_GOAL OF THE EXERCISE_. The line holding "Hide the Add" and all lines that follow it to the end of the data: return these exactly, and nothing more.

_SOURCE DATA_.
◆ ◆ ◆ ◆ ◆ ◆ ◆

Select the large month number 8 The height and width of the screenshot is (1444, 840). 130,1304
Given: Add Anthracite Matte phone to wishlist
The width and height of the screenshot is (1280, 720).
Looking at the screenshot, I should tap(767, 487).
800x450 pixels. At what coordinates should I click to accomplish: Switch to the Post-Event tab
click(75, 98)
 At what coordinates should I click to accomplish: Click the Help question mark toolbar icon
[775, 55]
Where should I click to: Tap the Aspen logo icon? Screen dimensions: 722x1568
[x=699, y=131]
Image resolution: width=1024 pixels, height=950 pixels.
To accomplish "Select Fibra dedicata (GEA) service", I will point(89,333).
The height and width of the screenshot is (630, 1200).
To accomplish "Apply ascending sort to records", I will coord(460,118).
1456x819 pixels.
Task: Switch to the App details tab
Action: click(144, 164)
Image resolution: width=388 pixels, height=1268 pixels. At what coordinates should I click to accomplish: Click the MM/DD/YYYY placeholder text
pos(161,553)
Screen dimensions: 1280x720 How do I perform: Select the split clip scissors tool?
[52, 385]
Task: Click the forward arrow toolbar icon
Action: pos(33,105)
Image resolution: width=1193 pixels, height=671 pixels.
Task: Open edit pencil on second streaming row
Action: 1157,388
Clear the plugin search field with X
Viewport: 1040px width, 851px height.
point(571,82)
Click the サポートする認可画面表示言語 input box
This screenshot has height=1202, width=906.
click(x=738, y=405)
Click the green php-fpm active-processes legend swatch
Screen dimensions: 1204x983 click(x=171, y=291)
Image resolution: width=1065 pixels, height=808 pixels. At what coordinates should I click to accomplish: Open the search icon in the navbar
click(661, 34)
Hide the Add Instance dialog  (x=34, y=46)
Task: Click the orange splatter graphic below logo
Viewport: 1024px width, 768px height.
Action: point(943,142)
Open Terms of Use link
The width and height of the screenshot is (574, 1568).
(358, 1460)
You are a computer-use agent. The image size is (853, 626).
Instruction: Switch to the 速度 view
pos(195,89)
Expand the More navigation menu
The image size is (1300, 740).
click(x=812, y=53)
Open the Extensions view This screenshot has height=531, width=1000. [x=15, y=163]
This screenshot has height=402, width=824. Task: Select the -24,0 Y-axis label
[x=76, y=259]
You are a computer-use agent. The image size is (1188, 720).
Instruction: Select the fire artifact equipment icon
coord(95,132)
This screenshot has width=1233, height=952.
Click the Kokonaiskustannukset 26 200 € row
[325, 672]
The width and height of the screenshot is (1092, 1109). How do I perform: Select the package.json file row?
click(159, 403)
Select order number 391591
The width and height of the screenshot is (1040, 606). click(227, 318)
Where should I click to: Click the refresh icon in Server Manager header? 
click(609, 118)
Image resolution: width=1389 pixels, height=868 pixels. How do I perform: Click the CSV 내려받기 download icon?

◆ ◆ ◆ ◆ ◆ ◆ ◆

_ANSWER TO THIS EXERCISE_.
Hide the Add Instance dialog  (x=34, y=46)
Task: Click the orange splatter graphic below logo
Viewport: 1024px width, 768px height.
Action: point(943,142)
Open Terms of Use link
The width and height of the screenshot is (574, 1568).
(358, 1460)
You are a computer-use agent. The image size is (853, 626).
Instruction: Switch to the 速度 view
pos(195,89)
Expand the More navigation menu
The image size is (1300, 740).
click(x=812, y=53)
Open the Extensions view This screenshot has height=531, width=1000. [x=15, y=163]
This screenshot has height=402, width=824. Task: Select the -24,0 Y-axis label
[x=76, y=259]
You are a computer-use agent. The image size is (1188, 720).
Instruction: Select the fire artifact equipment icon
coord(95,132)
This screenshot has width=1233, height=952.
Click the Kokonaiskustannukset 26 200 € row
[325, 672]
The width and height of the screenshot is (1092, 1109). How do I perform: Select the package.json file row?
click(159, 403)
Select order number 391591
The width and height of the screenshot is (1040, 606). click(227, 318)
Where should I click to: Click the refresh icon in Server Manager header? 
click(609, 118)
Image resolution: width=1389 pixels, height=868 pixels. How do I perform: Click the CSV 내려받기 download icon?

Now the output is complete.